After a massive outbreak of Ebola cases struck Liberia last year, with bodies scattered on the streets and sick dying in front of overwhelmed clinics, President Obama ordered the largest American intervention ever in a global health crisis, hoping to aid in the deadliest outbreak of the Ebola epidemic in world history.
However, after spending hundreds of millions of dollars and deploying nearly 3,000 troops to build Ebola treatment centers, the United States ended up creating facilities that have barely been utilized with only 28 Ebola patients ever being treated at the 11 treatment units built by United States military troops, American officials now say, the New York Times reported.

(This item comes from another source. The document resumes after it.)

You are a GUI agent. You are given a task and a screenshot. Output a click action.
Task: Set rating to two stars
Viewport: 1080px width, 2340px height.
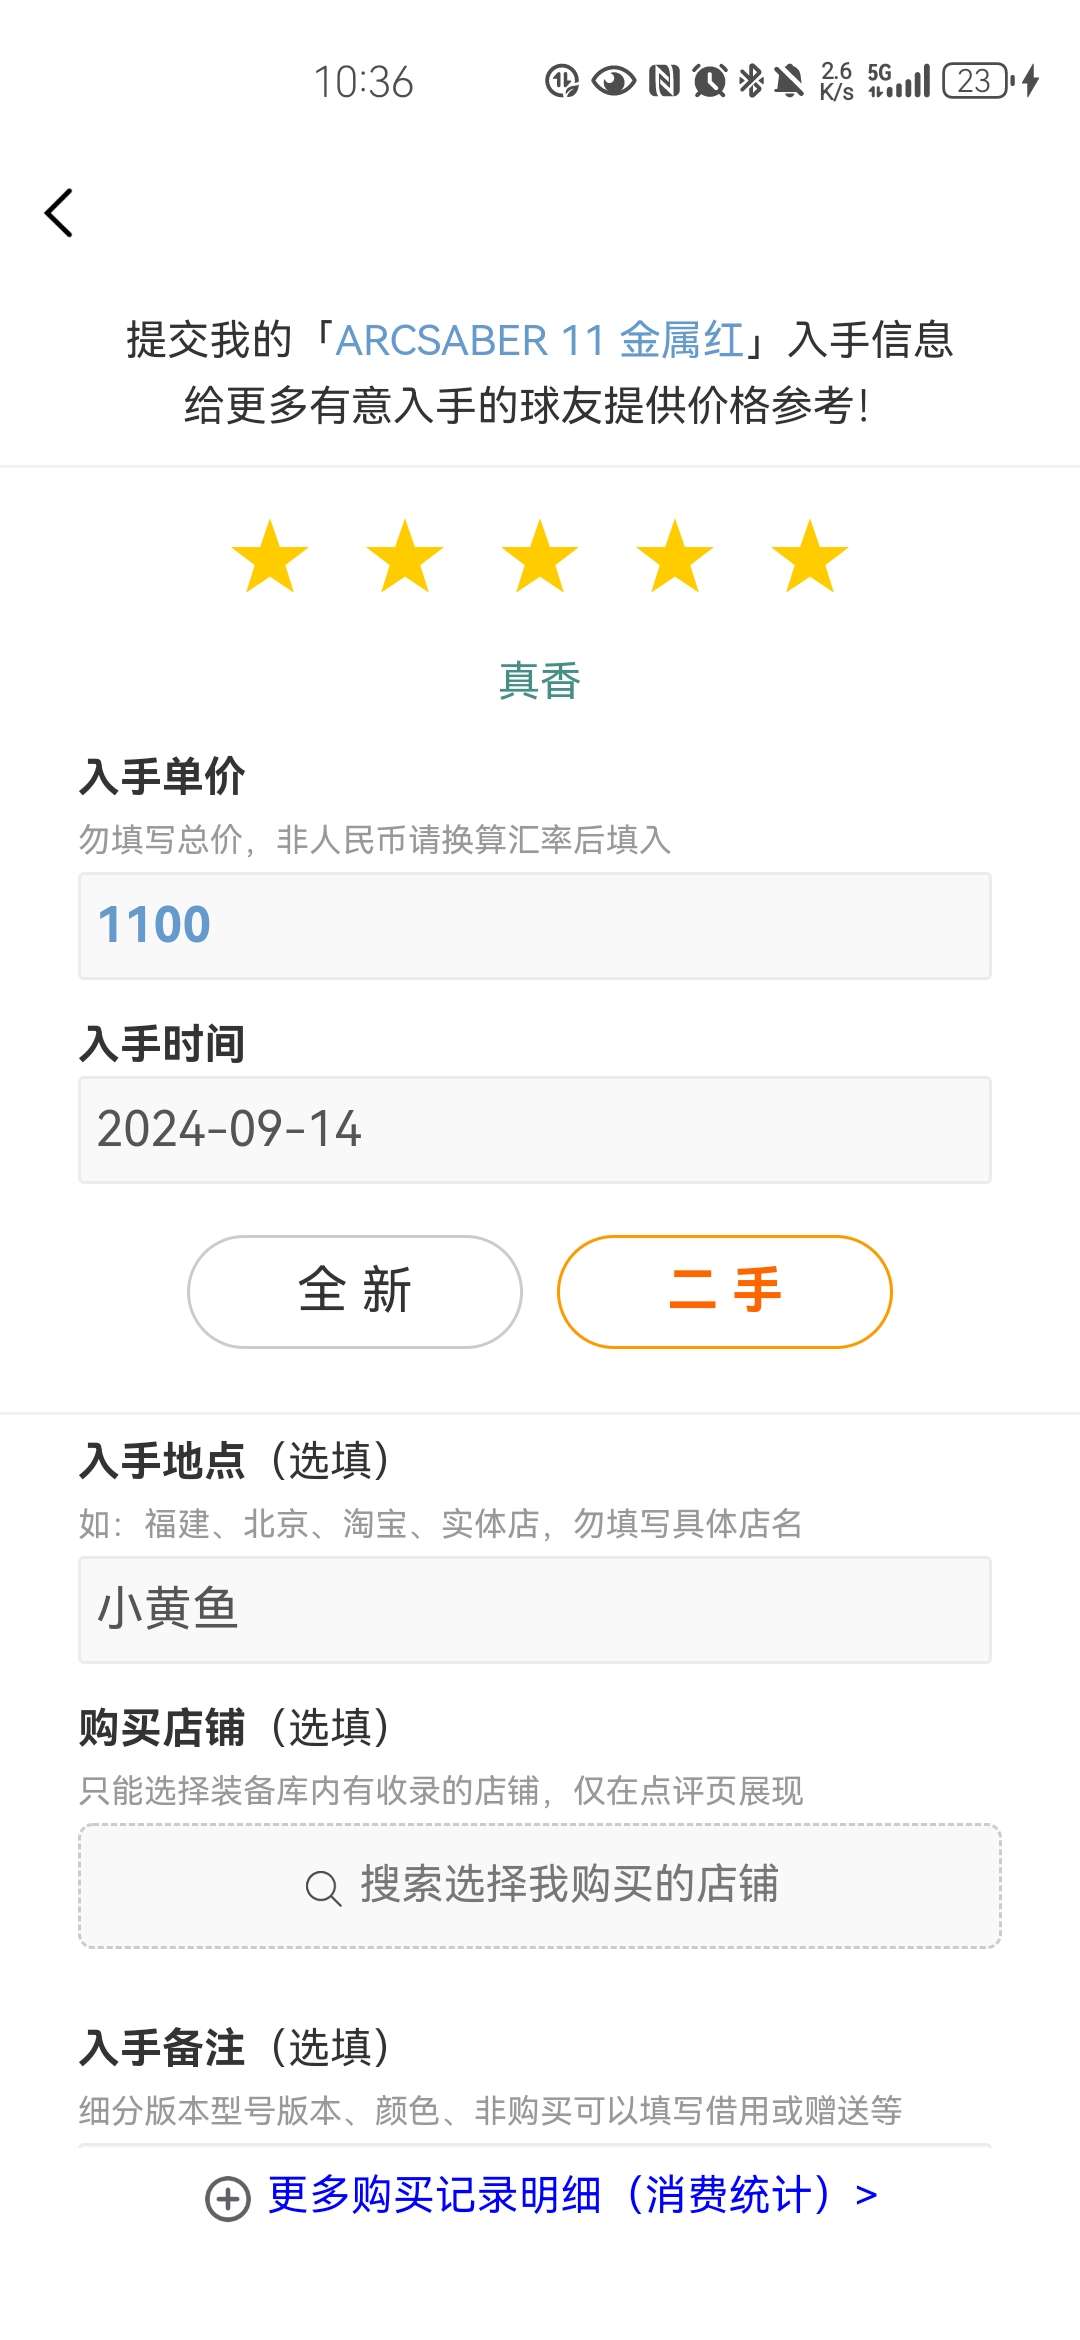pyautogui.click(x=405, y=556)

— NYT Politics (@nytpolitics) April 12, 2015
“My task was to convince the international organizations, ‘You don’t need any more E.T.U.s,’ ” said Dr. Hans Rosling, a Swedish public health expert who advised Liberia’s health ministry, referring to Ebola treatment units.
“I warned them, ‘The only thing you’ll show is an empty E.T.U.,’ ” he added. “ ‘Don’t do it.’ ”
The American response was too late for the fast-moving and often unpredictable deadly disease.
Facing criticism for what is being called “late efforts” and too “slow and inadequate”, Mr. Obama announced his signature plan in mid-September, focusing on Liberia, America’s historical ally.
But even before the first treatment center was built, the number in Ebola cases in Liberia had fell dramatically, casting doubt on the American strategy of building facilities that took months to complete.
The emphasis on constructing treatment centers – widely championed last year – ended up having less of an impact than frugal, nimble measures taken by residents to cease the outbreak, many officials argue.
Liberia could be declared completely Ebola free as early as May. But with health officials warning that it is only a matter of time before another outbreak hits this region, they are drawing important lessons from the successes and shortcomings of the response by international and West African leaders.